• _AIM OF THE TASK_
Pick out every line of the material that contains the string "label" and copy each one. Treat the match as case-sensitive.

- - - - - - -

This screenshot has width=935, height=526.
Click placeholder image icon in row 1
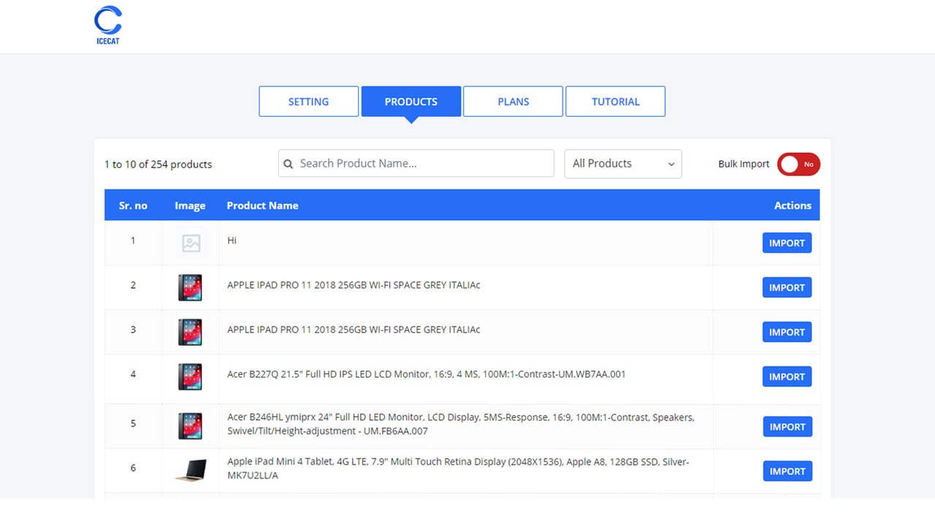tap(191, 243)
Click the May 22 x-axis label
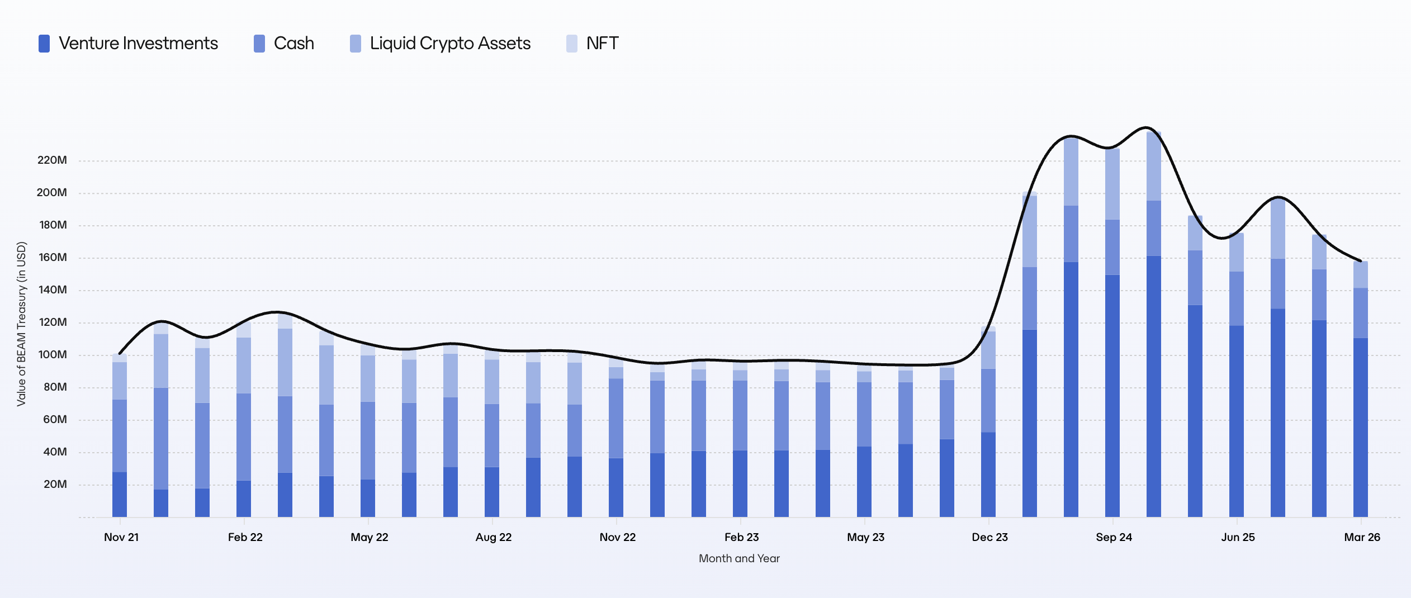The image size is (1411, 598). click(369, 537)
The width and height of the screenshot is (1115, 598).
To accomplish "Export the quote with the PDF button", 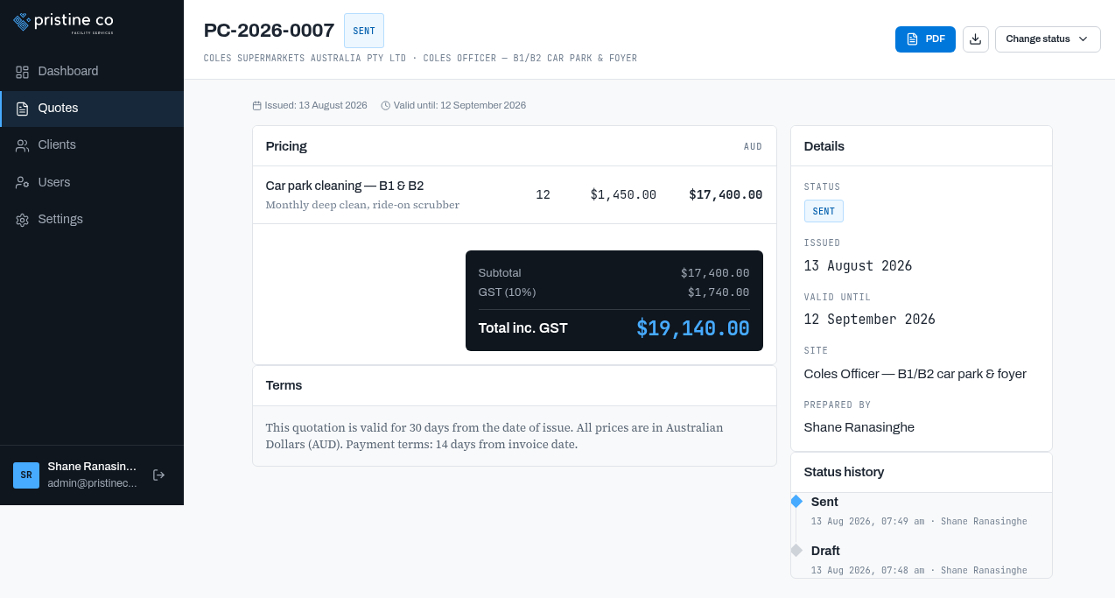I will [925, 39].
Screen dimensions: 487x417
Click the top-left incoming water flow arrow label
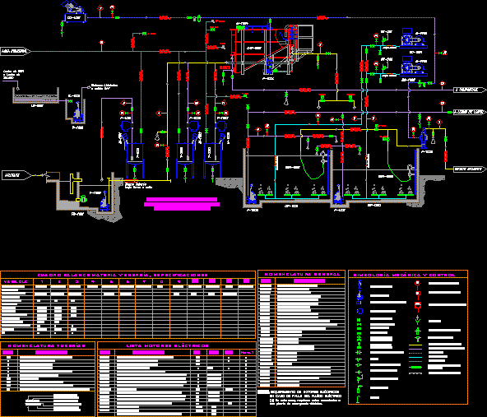click(16, 51)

- - - - - - -

• _FULL OUTPUT_
Click the May 22 x-axis label
Click the top-left incoming water flow arrow label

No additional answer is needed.